Source document >>
# # # # #

The implementation of these long corrected micro-endoscopes, demonstrated here for deep imaging in the mouse olfactory bulb, will also enable deep imaging in larger mammals such as rats or marmosets.

Comments on revisions:

The authors have clearly addressed all my comments.

Reviewer #3 (Public review):

Summary:

This work presents the development, characterization and use of new thin microendoscopes (500µm diameter) whose accessible field of view has been extended by the addition of a corrective optical element glued to the entrance face. Two microendoscopes of different lengths (6.4mm and 8.8mm) have been developed, allowing imaging of neuronal activity in brain regions >4mm deep. An alternative solution to increase the field of view could be to add an adaptive optics loop to the microscope to correct the aberrations of the GRIN lens. The solution presented in this paper does not require any modification of the optical microscope and can therefore be easily accessible to any neuroscience laboratory performing optical imaging of neuronal activity.

Strengths:

(1) The paper is generally clear and well written. The scientific approach is well structured, and numerous experiments and simulations are presented to evaluate the performance of corrected microendoscopes. In particular, we can highlight several consistent and convincing pieces of evidence for the improved performance of corrected microendoscopes:

- PSFs measured with corrected microendoscopes 75µm from the centre of the FOV show a significant reduction in optical aberrations compared to PSFs measured with uncorrected microendoscopes.

# # # # #

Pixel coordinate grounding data

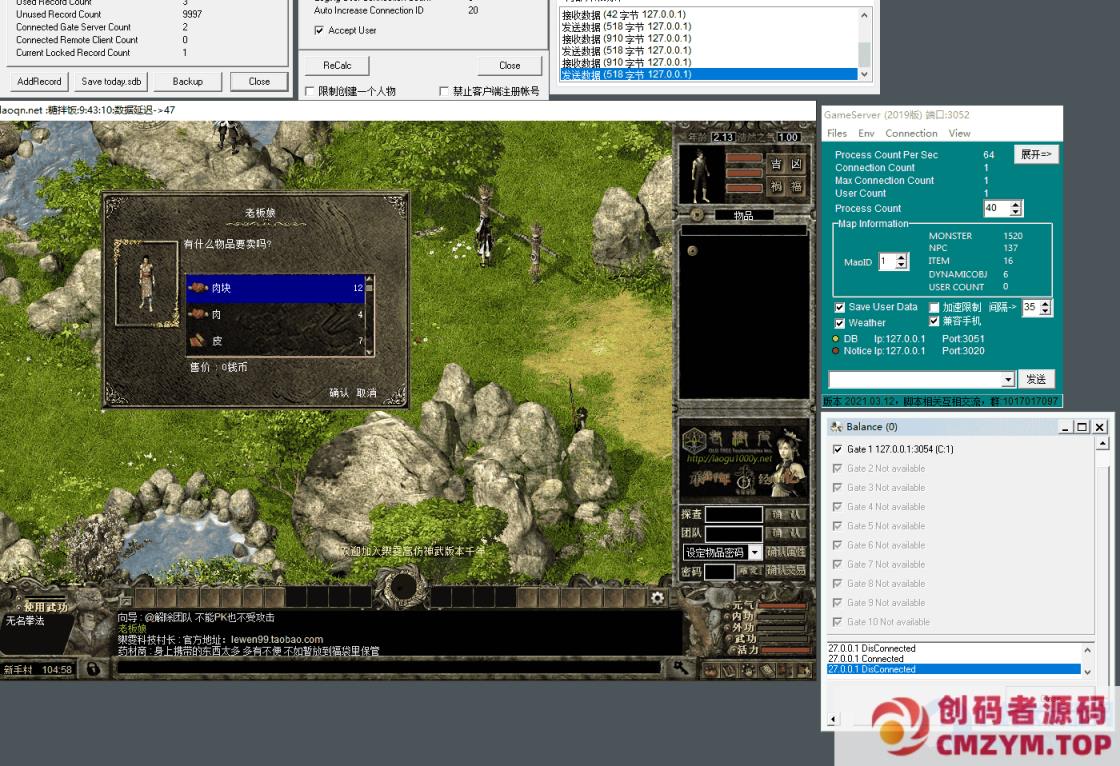This screenshot has height=766, width=1120.
Task: Click the Balance window title icon
Action: pyautogui.click(x=836, y=427)
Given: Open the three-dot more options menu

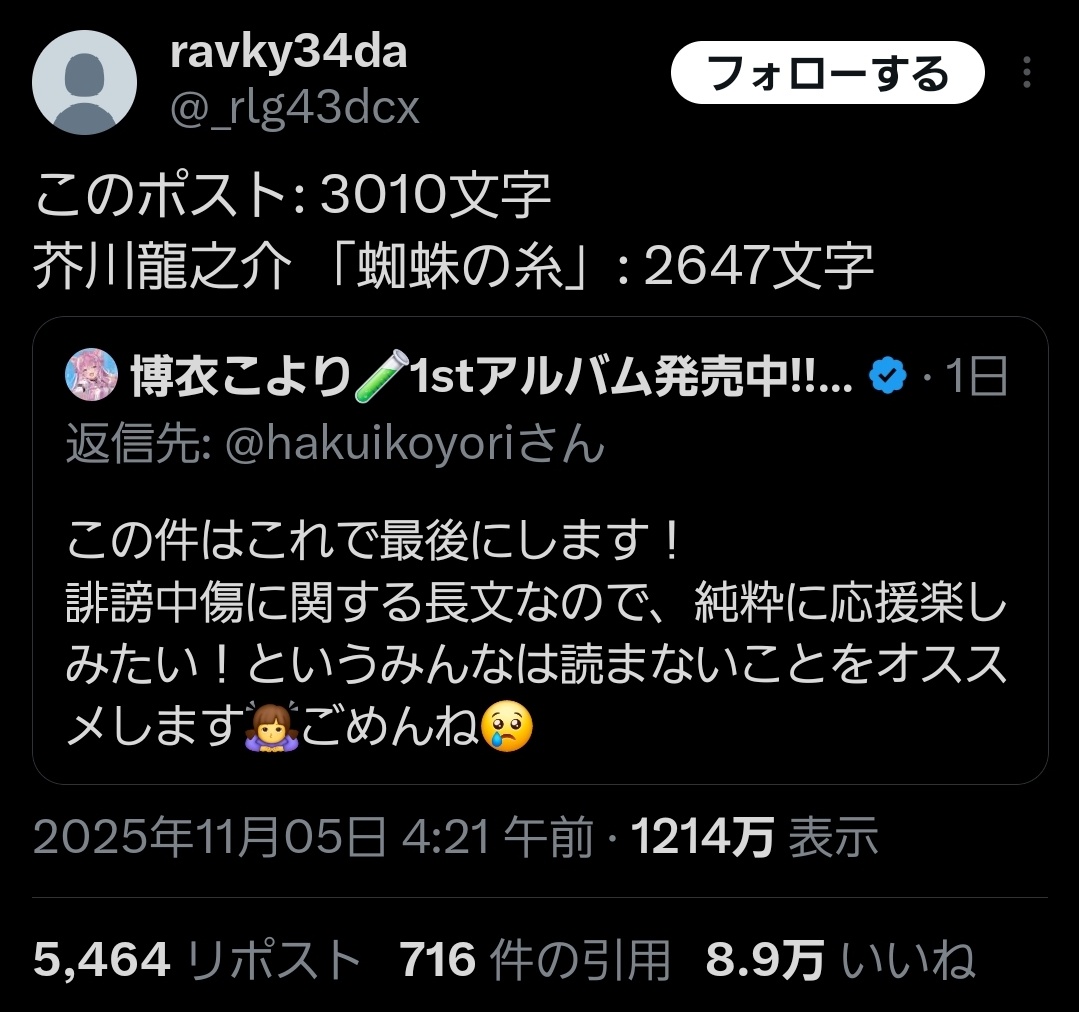Looking at the screenshot, I should click(x=1026, y=72).
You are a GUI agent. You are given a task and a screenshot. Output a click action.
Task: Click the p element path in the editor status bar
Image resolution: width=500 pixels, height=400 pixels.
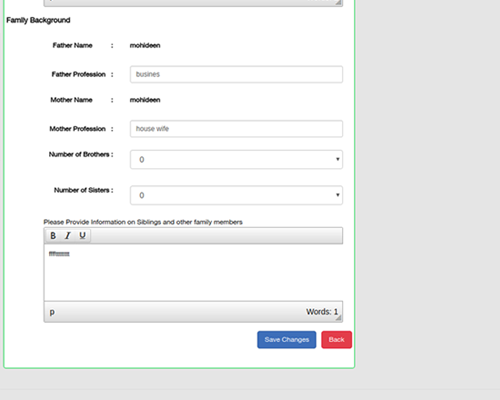[x=52, y=312]
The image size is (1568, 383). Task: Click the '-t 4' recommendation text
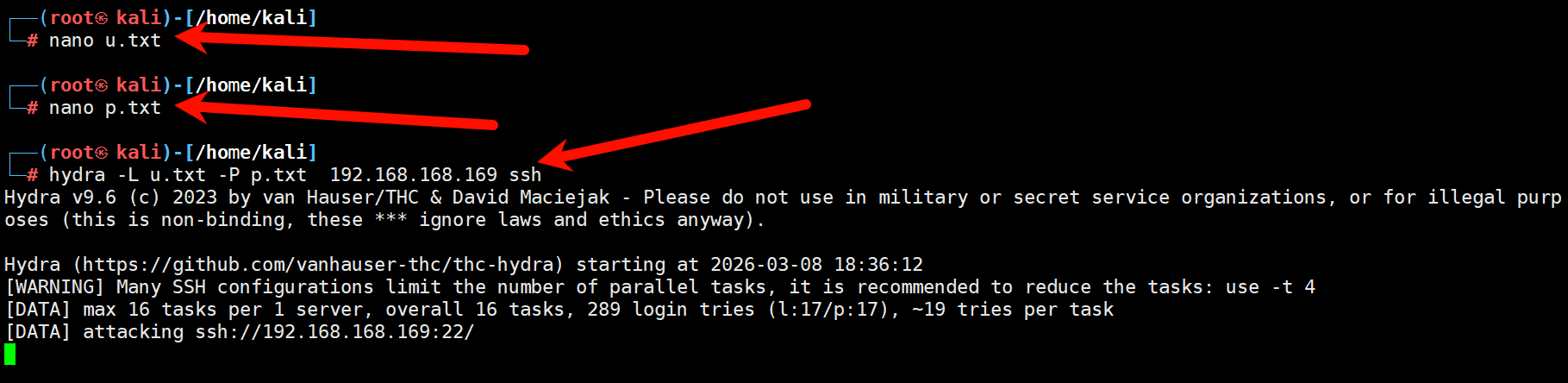1293,287
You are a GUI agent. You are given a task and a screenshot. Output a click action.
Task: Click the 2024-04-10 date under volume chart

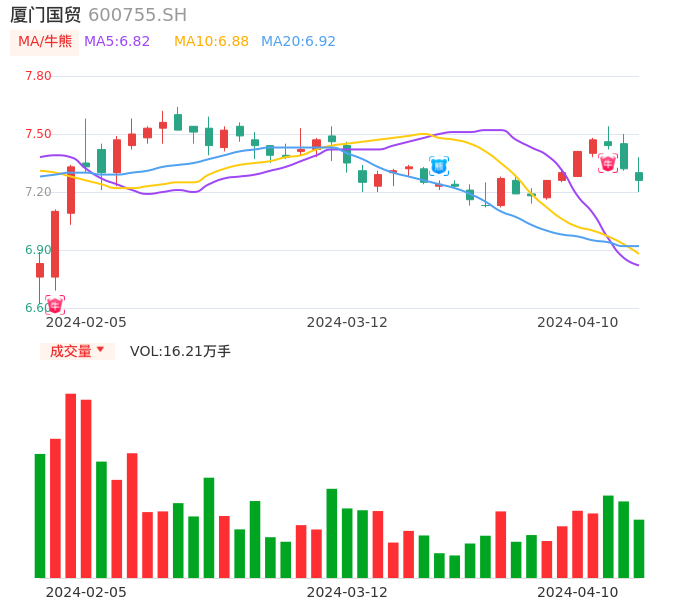point(578,592)
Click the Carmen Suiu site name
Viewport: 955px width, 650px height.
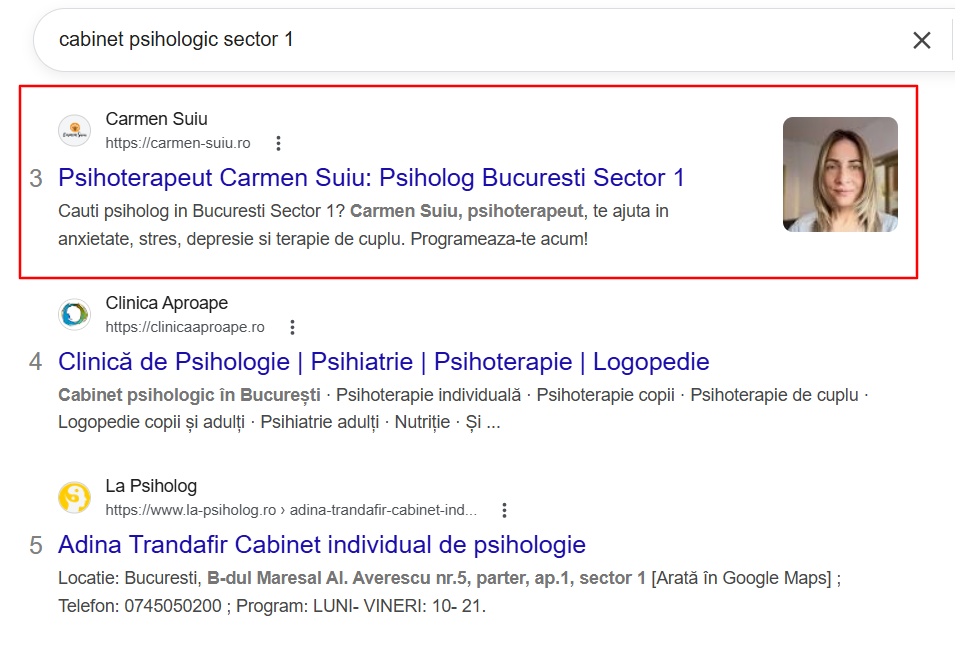(157, 119)
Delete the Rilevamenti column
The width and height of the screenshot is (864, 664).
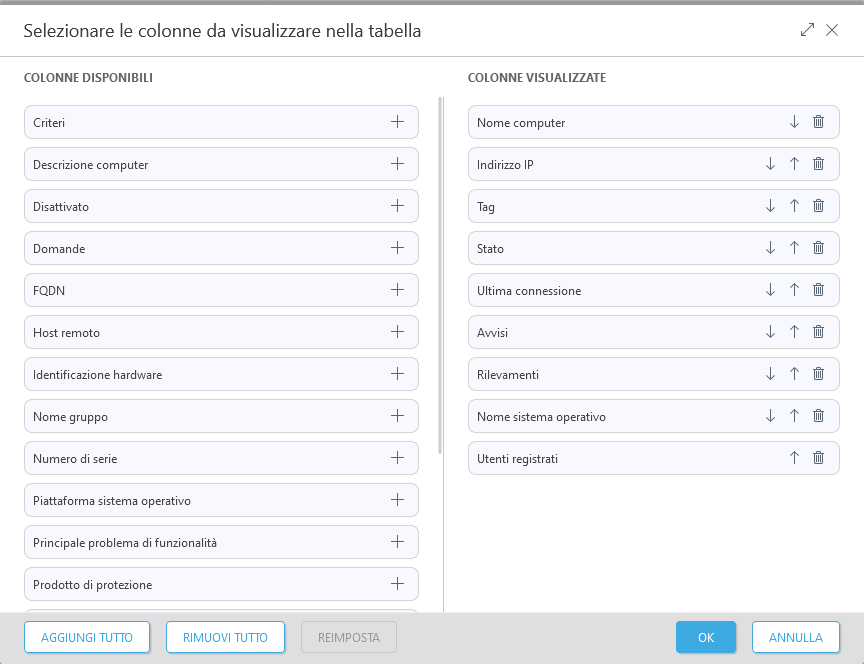tap(818, 374)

# # # # #

Exercise instructions >>
1. In the microendoscope review, what are the lengths of the two microendoscopes that were developed?
2. Continue the microendoscope review from the end of its last sentence.

Responses in order >>
1. 6.4 mm and 8.8 mm

2.
- Morphological imaging of fixed brain slices shows that optical resolution is maintained over a larger field of view with corrected microendoscopes compared to uncorrected ones, allowing neuronal processes to be revealed even close to the edge of the FOV.

- Using synthetic calcium data, the authors showed that the signals obtained with the corrected microendoscopes have a significantly stronger correlation with the ground truth signals than those obtained with uncorrected microendoscopes.

(2) There is a strong need for high quality microendoscopes to image deep brain regions in vivo. The solution proposed by the authors is simple, efficient and potentially easy to disseminate within the neuroscience community.

Weaknesses:

Weaknesses that were present in the first version of the paper were carefully addressed by the authors.

Author response:

The following is the authors’ response to the previous reviews

Reviewer #1:

(1) As discussed in review and nicely simulated by the authors, the large figure error indicated by profilometry (~10 um in some cases on average) is inconsistent with the optical performance improvements observed, suggesting that those measurements are inaccurate.

I see no reason to include these inaccurate measurements.

We agree with the Referee and removed the indicated figure (old Supplementary Fig. 4) and data.

Reviewer #3:

(1) It would be interesting to comment on how the addition of a coverslip changes the performance of the uncorrected microendoscope compared to the use of bare grin lenses.

We modified the discussion section (page 18) and added a new reference (#36) to include the request of the Referee.

(2) In Figure 6C-H, the authors can indeed show data corresponding to all detected cells, but I still think that the statistics should be calculated using the same effective FOV.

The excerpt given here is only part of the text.